What you have to do: Rewrite the stretch of entries below from the line containing "Viewport: 914px width, 644px height." through the line containing "click(354, 24)", replacing "dropdown" with "menu" and leaving everything else the same.

(Collected data entries)
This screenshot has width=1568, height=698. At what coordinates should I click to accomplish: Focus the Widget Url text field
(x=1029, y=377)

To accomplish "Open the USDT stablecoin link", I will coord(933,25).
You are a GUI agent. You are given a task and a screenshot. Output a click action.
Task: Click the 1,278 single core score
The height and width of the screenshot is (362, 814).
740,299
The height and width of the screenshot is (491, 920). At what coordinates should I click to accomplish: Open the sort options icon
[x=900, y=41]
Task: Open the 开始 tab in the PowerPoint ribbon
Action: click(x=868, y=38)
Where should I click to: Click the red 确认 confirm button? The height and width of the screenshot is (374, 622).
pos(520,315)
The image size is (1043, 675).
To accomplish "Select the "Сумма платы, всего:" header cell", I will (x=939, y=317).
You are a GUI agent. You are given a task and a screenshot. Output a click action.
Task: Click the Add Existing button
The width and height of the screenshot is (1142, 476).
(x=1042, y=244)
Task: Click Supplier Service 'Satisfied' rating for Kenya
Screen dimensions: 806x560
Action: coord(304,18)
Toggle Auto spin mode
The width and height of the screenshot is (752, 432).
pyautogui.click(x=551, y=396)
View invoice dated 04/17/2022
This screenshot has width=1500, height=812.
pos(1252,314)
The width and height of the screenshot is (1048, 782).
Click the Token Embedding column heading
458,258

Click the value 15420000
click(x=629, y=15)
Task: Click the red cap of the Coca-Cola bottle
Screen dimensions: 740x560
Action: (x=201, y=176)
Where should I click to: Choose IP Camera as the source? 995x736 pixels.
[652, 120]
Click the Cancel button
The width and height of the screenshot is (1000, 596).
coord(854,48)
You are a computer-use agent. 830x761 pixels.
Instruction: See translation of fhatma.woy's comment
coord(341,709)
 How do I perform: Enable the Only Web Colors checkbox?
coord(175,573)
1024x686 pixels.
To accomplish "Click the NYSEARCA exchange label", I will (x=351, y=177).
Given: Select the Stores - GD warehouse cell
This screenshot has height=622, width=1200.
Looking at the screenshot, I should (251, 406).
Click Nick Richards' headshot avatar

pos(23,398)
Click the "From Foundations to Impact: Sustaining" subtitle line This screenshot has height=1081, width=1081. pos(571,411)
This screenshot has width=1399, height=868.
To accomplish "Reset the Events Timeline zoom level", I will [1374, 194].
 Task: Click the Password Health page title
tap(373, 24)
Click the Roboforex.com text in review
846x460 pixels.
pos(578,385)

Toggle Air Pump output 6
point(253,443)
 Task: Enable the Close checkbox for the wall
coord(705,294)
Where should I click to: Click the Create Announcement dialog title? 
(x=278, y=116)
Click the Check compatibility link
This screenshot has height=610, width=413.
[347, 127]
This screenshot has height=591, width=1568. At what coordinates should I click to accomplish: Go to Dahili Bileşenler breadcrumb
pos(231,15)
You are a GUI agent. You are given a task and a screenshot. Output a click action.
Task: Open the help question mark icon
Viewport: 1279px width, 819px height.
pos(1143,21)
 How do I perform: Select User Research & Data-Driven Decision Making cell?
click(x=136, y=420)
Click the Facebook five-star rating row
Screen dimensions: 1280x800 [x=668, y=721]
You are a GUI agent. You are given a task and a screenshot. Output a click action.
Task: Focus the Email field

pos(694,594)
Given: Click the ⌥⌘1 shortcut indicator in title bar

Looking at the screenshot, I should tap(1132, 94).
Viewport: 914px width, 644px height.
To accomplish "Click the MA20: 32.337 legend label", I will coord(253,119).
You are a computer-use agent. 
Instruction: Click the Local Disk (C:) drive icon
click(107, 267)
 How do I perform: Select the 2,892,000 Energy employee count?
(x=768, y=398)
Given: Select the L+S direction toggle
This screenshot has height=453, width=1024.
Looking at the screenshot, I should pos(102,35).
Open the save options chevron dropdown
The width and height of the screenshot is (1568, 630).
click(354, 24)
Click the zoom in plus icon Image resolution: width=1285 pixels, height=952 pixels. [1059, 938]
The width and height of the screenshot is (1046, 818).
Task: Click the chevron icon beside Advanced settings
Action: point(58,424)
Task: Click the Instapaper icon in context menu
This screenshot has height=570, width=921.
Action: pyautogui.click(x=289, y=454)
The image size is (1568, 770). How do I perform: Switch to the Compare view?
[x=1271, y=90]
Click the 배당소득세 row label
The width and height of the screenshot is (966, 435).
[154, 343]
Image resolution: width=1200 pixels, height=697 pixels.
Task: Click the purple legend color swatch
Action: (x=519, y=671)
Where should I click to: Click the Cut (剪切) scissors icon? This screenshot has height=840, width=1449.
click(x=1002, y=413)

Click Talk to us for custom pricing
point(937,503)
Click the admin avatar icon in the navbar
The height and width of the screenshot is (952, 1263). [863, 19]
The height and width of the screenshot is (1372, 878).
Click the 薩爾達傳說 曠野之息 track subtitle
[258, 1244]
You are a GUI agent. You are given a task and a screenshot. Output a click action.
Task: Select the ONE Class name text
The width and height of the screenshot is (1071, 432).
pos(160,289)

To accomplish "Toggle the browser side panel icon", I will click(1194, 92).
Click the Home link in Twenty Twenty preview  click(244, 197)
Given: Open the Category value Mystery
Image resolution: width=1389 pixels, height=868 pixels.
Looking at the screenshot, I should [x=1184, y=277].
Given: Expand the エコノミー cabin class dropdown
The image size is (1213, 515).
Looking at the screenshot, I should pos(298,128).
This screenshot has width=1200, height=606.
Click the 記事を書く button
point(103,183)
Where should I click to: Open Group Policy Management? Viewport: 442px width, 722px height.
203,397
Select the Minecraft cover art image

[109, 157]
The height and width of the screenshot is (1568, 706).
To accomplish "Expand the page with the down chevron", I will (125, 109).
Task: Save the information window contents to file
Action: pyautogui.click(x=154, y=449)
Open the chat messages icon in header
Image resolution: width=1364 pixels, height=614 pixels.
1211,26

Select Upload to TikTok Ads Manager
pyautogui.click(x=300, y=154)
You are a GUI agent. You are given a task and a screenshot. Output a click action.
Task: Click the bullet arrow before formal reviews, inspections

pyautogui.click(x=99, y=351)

Answer to the task:
Viewport: 914px width, 644px height.
To accomplish "Click the MA20: 32.337 legend label", I will coord(253,119).
You are a computer-use agent. 
Instruction: Click the Local Disk (C:) drive icon
click(107, 267)
 How do I perform: Select the 2,892,000 Energy employee count?
(x=768, y=398)
Given: Select the L+S direction toggle
This screenshot has height=453, width=1024.
Looking at the screenshot, I should pos(102,35).
Open the save options chevron menu
The width and height of the screenshot is (1568, 630).
click(354, 24)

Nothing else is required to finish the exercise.